▶ **TEXT UNDER STUDY**:
------------------------
Florida changes how it reports daily COVID data. Is it more accurate?

Daily report will now ‘focus on the number of tests reported to the state by day,' DOH says

An employee of the Florida Department of Health puts up a sign at a testing site for COVID-19 at the West Perrine Health Center during the new coronavirus pandemic, Thursday, May 28, 2020, in Miami. The walk-up site is a joint operation between the Florida Department of Health and Community Health of South Florida, Inc. (AP Photo/Lynne Sladky) (Copyright 2020 The Associated Press. All rights reserved.)

JACKSONVILLE, Fla. – The Florida Department of Health is changing how it reports positive cases of COVID-19 and related data, saying the move is in an effort to be more transparent and accurate.

The numbers from the state Department of Health help show if there is a spike in newly reported cases and whether hospitals have an adequate amount of space to treat patients.

“Moving forward, the daily report will focus on the number of tests reported to the state by day and the corresponding positivity rate by day. The previously reported cumulative number did not reflect the current status of the pandemic in Florida. This change is in line with the CDC recommendation that calculation of percent positivity [is] applied consistently and with clear communication, will allow public health officials to follow magnitude and trends effectively, and the trends will be useful for local public health decision making,” the DOH said in a statement.
------------------------
▶ **DATA FOR REVIEW**:
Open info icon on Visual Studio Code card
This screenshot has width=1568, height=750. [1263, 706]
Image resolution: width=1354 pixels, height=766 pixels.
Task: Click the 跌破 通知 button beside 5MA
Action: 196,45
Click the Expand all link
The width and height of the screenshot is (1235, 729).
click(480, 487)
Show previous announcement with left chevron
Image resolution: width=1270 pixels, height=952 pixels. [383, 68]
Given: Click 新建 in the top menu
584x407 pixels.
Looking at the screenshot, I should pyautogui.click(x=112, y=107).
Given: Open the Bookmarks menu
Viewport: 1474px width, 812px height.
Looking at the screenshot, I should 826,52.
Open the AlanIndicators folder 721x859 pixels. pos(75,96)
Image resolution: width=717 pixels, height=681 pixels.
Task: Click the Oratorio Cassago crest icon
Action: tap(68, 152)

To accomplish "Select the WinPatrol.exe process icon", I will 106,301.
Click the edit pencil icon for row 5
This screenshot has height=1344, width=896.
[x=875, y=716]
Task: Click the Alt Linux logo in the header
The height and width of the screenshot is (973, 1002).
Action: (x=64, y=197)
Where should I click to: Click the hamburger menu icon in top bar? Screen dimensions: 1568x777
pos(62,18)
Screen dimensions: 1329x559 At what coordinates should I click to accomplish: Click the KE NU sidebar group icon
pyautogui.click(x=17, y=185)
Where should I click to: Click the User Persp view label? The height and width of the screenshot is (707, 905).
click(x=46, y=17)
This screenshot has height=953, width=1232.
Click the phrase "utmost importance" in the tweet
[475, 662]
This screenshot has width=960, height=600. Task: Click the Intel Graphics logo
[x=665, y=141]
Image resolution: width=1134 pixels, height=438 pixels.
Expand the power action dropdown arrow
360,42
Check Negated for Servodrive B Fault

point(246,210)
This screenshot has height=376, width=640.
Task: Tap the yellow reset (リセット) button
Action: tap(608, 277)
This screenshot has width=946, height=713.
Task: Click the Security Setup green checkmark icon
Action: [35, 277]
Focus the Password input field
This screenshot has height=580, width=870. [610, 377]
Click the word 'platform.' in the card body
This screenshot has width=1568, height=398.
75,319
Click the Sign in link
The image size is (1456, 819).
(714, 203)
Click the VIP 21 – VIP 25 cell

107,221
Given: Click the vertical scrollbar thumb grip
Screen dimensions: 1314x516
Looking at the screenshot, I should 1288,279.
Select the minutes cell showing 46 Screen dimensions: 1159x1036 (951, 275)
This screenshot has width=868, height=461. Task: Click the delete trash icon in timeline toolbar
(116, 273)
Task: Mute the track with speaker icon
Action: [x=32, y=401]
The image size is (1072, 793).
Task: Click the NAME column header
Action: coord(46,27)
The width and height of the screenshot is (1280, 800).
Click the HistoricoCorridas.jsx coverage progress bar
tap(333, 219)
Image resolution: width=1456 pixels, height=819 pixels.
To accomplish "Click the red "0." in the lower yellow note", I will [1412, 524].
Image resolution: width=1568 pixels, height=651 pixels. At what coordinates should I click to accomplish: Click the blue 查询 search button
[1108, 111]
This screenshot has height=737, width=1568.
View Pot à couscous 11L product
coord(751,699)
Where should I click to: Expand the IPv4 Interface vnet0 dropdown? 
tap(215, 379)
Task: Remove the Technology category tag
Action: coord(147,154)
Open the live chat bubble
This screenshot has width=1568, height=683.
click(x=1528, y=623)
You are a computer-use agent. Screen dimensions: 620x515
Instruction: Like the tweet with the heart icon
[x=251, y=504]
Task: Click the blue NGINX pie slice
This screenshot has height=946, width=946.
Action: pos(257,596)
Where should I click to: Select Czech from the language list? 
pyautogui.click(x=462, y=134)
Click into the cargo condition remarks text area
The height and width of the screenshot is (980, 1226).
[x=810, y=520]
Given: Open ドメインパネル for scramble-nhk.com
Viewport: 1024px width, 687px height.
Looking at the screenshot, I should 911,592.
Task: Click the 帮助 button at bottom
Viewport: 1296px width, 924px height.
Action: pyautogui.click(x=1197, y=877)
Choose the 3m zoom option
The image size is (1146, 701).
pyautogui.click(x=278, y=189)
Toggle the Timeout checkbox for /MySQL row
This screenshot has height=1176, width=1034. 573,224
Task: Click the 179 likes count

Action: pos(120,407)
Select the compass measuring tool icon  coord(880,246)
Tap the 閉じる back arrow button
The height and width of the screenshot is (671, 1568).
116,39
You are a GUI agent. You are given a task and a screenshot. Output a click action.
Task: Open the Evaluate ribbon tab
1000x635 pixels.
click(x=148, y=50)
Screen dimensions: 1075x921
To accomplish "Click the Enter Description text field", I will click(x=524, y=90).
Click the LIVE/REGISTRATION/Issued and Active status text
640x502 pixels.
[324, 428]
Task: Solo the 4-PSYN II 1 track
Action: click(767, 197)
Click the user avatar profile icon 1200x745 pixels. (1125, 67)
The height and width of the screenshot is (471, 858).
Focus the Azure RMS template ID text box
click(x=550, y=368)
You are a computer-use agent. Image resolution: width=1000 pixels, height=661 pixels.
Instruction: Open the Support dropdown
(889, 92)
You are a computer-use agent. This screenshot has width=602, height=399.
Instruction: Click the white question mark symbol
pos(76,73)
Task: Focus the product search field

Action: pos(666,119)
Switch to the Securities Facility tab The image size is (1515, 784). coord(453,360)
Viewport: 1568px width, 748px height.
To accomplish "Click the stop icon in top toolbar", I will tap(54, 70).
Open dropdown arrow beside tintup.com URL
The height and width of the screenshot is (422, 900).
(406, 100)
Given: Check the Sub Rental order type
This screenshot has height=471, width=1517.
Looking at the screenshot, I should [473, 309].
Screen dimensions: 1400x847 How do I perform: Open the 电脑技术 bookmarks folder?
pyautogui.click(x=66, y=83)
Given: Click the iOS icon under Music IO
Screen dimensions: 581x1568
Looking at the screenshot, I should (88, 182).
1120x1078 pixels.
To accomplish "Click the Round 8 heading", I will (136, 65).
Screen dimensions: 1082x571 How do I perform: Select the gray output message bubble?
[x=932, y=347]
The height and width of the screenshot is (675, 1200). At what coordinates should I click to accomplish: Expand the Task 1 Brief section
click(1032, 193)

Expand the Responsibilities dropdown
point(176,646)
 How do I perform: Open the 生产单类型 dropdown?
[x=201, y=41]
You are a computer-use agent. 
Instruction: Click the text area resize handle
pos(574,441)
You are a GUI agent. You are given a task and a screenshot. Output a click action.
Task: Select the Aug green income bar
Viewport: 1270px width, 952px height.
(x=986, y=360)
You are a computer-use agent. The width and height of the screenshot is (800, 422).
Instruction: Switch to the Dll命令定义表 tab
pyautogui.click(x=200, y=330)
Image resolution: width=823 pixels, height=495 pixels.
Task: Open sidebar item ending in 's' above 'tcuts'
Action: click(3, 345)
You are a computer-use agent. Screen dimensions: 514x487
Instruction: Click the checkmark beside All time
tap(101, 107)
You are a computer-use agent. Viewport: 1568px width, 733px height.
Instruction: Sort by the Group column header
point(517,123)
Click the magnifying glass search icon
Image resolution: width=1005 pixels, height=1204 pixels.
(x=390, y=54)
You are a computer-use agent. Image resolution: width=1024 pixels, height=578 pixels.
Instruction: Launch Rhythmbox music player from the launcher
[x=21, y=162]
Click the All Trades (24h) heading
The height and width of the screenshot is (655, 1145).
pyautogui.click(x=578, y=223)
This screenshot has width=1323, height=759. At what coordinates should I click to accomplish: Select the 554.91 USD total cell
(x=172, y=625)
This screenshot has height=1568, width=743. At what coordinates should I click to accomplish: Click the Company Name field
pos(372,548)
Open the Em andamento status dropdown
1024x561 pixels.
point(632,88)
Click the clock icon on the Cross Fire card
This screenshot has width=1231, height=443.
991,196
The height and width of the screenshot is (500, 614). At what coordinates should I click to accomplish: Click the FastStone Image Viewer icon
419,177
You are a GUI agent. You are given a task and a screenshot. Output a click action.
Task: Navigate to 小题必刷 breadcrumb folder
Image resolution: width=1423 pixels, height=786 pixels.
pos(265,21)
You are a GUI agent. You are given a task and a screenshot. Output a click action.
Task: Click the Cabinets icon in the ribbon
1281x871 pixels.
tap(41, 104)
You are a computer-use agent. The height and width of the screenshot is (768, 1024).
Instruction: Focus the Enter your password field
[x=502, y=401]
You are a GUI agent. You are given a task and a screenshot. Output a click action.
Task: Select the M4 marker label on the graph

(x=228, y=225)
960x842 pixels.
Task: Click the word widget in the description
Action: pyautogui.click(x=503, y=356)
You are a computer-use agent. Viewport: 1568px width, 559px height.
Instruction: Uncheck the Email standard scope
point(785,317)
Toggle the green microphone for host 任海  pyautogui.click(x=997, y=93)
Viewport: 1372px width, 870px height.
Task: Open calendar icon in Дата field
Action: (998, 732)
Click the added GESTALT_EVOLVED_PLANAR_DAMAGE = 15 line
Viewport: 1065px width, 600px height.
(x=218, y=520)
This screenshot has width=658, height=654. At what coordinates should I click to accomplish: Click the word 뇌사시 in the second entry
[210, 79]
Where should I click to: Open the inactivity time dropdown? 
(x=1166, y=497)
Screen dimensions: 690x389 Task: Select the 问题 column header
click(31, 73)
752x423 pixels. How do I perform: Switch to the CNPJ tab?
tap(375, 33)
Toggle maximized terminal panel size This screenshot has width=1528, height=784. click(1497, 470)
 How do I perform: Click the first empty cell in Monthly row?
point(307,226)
------------------------
▶ **PROBLEM SET**:
a) Answer these questions using the Florida COVID reporting article:
(i) At which health center was the testing site in the photo located?
(ii) What will the daily report focus on from now on, according to the DOH statement?
(iii) Whose recommendation does the DOH say the change is in line with?
b) Resume the article on Florida's COVID data reporting, starting after its last sentence.

▶ **EXERCISE RESPONSES**:
a)
(i) The West Perrine Health Center in Miami.
(ii) The number of tests reported to the state by day and the corresponding positivity rate by day.
(iii) The CDC's.

b)
Everything from opening schools to bars and restaurants, in some way, is based off this data. The Department of Health says the way it is reporting those numbers will paint a clearer picture.

“On the week ending on 10/18, almost half a million people were tested. That’s information we didn’t know before," said Chad Neilsen, director of infection prevention and control at UF Health Jacksonville.

As noted in the above statement by the DOH, another change will be how it calculates a percent positive number. Neilsen explained how it was calculated before.

“If you divide straight who’s positive divided by who’s tested, before it would include all those serial positive people,” Neilsen said.

Serial positive people are those who tested positive for the virus and then continued to test positive in the days after.

“We already know they’re positive, so it’s inflating those percent positives for new cases. Now that you’re excluding it, it’s going to decrease those percent positives -- now it’s going to reflect more accurately that," Neilsen said.

So, do the changes make the reported test results more accurate? The Trust Index marks this claim as true.